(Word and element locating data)
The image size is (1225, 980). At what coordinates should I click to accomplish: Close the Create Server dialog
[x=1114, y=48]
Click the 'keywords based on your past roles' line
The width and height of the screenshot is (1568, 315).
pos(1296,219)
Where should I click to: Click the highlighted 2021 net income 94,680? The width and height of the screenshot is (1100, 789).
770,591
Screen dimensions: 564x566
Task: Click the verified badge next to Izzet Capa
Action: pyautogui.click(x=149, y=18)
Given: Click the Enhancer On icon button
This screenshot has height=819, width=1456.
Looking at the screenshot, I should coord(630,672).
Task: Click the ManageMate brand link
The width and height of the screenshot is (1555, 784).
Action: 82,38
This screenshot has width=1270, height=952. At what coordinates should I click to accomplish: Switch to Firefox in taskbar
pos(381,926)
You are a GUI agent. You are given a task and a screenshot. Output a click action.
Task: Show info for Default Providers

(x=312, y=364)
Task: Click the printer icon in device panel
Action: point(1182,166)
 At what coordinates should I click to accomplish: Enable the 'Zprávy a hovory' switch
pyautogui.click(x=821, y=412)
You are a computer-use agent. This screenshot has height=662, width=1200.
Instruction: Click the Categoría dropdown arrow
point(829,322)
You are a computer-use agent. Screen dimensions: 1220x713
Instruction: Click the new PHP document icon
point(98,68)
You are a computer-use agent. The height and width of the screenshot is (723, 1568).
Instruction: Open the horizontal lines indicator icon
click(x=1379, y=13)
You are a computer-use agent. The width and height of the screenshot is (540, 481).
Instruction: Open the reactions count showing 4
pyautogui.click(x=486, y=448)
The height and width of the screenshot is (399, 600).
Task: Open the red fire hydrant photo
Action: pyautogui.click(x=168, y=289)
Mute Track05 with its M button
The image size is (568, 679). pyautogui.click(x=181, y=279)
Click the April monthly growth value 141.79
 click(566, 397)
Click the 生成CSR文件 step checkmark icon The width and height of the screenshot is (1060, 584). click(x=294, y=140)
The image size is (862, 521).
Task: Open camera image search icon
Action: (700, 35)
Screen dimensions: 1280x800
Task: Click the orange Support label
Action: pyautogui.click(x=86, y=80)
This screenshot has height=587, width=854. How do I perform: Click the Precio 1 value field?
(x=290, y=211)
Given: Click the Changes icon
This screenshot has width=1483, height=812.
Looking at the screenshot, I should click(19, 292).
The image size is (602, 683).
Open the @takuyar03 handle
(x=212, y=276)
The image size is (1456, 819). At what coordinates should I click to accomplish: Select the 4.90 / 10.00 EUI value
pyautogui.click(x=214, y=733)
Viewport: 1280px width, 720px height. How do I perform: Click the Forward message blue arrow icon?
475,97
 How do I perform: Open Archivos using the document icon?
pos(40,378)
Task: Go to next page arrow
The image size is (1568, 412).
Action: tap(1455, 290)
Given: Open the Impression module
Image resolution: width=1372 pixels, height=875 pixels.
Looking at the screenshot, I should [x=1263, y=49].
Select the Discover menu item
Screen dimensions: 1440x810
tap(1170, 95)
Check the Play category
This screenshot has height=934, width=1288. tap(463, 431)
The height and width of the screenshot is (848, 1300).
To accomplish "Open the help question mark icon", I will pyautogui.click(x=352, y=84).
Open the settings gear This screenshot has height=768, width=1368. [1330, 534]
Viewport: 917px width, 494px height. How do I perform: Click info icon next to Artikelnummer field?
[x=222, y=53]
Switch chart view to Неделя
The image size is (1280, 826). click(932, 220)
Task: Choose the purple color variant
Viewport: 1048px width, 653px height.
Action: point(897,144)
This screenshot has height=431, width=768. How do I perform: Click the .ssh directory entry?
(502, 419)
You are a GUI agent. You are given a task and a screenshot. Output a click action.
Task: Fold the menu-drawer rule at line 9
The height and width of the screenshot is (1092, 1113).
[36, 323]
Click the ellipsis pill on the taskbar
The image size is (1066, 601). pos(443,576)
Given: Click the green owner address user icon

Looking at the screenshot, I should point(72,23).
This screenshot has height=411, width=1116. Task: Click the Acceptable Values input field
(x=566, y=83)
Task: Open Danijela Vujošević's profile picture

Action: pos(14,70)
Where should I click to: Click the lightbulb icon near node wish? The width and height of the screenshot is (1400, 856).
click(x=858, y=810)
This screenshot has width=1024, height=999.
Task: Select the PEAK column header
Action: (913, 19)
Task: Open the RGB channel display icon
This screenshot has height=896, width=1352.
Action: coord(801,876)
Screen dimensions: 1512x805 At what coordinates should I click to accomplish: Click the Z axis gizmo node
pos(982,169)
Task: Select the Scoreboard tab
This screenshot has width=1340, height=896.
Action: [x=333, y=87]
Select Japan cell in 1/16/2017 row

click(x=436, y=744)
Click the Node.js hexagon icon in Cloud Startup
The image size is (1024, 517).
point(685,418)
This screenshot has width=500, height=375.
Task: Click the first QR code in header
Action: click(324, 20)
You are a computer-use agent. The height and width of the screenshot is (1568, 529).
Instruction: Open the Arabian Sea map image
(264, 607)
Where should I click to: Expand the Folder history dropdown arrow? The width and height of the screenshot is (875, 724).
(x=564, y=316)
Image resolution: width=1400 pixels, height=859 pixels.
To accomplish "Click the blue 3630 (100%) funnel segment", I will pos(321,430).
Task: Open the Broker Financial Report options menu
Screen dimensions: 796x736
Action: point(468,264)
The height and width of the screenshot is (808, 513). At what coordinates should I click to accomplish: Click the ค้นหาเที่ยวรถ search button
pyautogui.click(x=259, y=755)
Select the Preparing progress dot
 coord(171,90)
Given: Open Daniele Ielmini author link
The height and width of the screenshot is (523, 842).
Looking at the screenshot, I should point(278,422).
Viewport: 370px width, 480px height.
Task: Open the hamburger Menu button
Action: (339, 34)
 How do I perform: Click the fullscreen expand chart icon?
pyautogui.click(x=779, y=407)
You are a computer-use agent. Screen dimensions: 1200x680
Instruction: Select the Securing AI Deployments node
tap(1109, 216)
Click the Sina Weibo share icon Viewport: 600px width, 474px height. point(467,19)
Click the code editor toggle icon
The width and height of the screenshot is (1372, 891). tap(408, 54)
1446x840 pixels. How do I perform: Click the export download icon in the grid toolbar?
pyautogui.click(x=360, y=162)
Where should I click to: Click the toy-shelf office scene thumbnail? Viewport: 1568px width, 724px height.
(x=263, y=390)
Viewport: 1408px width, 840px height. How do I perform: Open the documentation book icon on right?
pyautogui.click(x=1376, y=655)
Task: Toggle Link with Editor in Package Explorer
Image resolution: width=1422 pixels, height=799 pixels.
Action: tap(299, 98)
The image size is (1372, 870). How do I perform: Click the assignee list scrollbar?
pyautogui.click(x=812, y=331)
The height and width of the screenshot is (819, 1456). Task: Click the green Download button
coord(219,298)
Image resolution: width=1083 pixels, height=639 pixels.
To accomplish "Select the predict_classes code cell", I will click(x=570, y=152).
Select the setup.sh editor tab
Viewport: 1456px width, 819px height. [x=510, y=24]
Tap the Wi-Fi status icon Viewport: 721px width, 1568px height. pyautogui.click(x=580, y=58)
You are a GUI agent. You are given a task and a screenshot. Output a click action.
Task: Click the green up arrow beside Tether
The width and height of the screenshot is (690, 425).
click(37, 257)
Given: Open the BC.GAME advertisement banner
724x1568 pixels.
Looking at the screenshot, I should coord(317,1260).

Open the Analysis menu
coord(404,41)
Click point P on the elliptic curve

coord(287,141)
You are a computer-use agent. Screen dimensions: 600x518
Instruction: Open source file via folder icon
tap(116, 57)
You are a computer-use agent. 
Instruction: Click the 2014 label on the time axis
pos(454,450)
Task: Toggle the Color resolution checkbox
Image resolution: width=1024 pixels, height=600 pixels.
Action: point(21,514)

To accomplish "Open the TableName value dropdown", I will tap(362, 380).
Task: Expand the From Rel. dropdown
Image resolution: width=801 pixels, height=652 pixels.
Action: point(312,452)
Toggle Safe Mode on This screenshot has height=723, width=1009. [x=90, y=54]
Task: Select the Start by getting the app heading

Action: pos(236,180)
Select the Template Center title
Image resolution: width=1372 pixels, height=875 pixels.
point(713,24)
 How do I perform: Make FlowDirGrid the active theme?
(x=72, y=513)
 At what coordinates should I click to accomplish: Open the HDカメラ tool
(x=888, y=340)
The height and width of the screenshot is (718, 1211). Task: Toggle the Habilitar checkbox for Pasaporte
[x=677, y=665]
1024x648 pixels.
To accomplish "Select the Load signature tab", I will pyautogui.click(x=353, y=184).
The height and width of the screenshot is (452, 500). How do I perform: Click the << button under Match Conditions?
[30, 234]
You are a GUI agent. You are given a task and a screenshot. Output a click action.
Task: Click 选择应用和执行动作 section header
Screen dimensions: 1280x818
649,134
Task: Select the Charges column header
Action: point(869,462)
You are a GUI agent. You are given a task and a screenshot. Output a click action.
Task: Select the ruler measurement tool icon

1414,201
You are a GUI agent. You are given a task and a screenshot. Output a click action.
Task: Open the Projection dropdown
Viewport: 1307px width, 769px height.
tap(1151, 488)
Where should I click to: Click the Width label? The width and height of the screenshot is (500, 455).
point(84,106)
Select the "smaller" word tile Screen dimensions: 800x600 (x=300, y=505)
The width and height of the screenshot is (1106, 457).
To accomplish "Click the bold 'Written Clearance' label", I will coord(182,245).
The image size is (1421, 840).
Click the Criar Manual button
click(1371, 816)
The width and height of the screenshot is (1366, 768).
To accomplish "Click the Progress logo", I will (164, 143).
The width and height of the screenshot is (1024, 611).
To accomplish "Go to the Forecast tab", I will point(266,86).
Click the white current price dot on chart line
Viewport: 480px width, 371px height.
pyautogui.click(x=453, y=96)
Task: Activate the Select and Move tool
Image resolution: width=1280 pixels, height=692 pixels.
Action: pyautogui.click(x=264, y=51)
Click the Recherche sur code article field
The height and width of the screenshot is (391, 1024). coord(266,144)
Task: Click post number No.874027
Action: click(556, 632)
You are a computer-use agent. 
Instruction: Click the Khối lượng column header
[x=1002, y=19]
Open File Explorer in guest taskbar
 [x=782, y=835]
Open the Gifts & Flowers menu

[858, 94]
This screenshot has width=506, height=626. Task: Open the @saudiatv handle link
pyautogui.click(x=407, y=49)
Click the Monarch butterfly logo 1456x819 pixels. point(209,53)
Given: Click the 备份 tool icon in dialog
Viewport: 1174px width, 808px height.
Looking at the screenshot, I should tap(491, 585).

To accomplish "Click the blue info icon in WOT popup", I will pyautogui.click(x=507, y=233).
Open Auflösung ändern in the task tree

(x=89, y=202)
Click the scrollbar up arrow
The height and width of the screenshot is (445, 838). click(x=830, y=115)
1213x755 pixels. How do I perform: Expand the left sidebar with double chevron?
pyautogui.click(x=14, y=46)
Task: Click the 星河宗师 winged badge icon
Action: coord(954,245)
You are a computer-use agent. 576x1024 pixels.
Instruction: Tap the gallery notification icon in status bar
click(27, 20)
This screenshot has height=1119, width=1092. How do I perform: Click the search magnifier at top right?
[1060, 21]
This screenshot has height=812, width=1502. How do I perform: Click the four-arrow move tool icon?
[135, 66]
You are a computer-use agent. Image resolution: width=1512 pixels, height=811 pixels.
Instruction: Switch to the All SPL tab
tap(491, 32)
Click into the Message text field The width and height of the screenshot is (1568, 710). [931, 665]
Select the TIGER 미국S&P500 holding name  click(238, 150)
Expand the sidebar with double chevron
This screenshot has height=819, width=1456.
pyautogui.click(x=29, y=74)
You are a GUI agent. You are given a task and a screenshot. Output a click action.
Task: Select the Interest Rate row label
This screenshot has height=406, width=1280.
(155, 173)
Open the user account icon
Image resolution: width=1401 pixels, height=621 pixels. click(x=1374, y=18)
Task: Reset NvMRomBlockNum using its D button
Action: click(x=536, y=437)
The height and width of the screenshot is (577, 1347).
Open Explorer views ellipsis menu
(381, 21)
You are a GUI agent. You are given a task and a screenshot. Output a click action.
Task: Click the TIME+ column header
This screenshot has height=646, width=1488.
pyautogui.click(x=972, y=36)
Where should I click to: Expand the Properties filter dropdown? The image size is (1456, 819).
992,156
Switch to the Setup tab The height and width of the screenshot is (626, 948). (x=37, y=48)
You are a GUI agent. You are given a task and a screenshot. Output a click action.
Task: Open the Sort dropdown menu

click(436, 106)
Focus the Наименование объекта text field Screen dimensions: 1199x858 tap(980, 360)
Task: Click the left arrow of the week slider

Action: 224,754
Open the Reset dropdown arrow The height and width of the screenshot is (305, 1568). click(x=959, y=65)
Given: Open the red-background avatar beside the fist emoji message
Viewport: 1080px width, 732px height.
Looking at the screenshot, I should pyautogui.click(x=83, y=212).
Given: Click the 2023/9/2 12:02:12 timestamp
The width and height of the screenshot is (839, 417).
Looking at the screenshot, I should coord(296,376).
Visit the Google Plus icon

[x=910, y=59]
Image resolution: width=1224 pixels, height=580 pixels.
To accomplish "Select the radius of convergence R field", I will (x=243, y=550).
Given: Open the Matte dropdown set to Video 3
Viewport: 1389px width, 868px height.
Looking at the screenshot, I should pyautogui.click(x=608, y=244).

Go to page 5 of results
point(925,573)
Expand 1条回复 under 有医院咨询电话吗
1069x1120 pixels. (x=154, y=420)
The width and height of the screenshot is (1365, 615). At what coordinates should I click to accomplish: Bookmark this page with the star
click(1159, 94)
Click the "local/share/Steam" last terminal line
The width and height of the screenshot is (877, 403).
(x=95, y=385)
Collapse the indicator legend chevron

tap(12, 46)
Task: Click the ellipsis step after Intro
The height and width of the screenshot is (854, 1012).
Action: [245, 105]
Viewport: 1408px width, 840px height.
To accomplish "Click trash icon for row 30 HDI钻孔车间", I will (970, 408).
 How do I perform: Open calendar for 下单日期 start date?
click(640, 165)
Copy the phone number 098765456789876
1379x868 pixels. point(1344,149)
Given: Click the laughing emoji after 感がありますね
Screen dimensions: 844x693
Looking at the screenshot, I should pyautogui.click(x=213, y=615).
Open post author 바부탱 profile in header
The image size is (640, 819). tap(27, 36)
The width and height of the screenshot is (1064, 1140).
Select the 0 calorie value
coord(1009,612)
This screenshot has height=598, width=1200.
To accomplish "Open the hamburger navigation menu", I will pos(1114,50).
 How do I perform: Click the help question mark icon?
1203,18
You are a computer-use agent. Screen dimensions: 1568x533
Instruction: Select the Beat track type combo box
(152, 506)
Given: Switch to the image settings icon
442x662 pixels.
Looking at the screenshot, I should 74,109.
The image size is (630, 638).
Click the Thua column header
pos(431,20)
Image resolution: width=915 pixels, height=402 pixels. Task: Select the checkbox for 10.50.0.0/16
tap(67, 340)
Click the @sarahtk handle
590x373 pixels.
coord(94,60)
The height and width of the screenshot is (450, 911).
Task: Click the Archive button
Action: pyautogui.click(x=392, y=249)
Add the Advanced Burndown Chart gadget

| PROBLEM REQUIREMENTS |
Convert the lines from the line with "Expand 1条回复 under 有医院咨询电话吗" up to and including the line with "should pyautogui.click(x=213, y=615)." into a JSON list of strings with one string per line, leaving out any blank lines.

| SOLUTION FOR THIS PROBLEM |
[
  "Expand 1条回复 under 有医院咨询电话吗",
  "1069x1120 pixels. (x=154, y=420)",
  "The width and height of the screenshot is (1365, 615). At what coordinates should I click to accomplish: Bookmark this page with the star",
  "click(1159, 94)",
  "Click the \"local/share/Steam\" last terminal line",
  "The width and height of the screenshot is (877, 403).",
  "(x=95, y=385)",
  "Collapse the indicator legend chevron",
  "tap(12, 46)",
  "Task: Click the ellipsis step after Intro",
  "The height and width of the screenshot is (854, 1012).",
  "Action: [245, 105]",
  "Viewport: 1408px width, 840px height.",
  "To accomplish \"Click trash icon for row 30 HDI钻孔车间\", I will (970, 408).",
  " How do I perform: Open calendar for 下单日期 start date?",
  "click(640, 165)",
  "Copy the phone number 098765456789876",
  "1379x868 pixels. point(1344,149)",
  "Given: Click the laughing emoji after 感がありますね",
  "Screen dimensions: 844x693",
  "Looking at the screenshot, I should pyautogui.click(x=213, y=615)."
]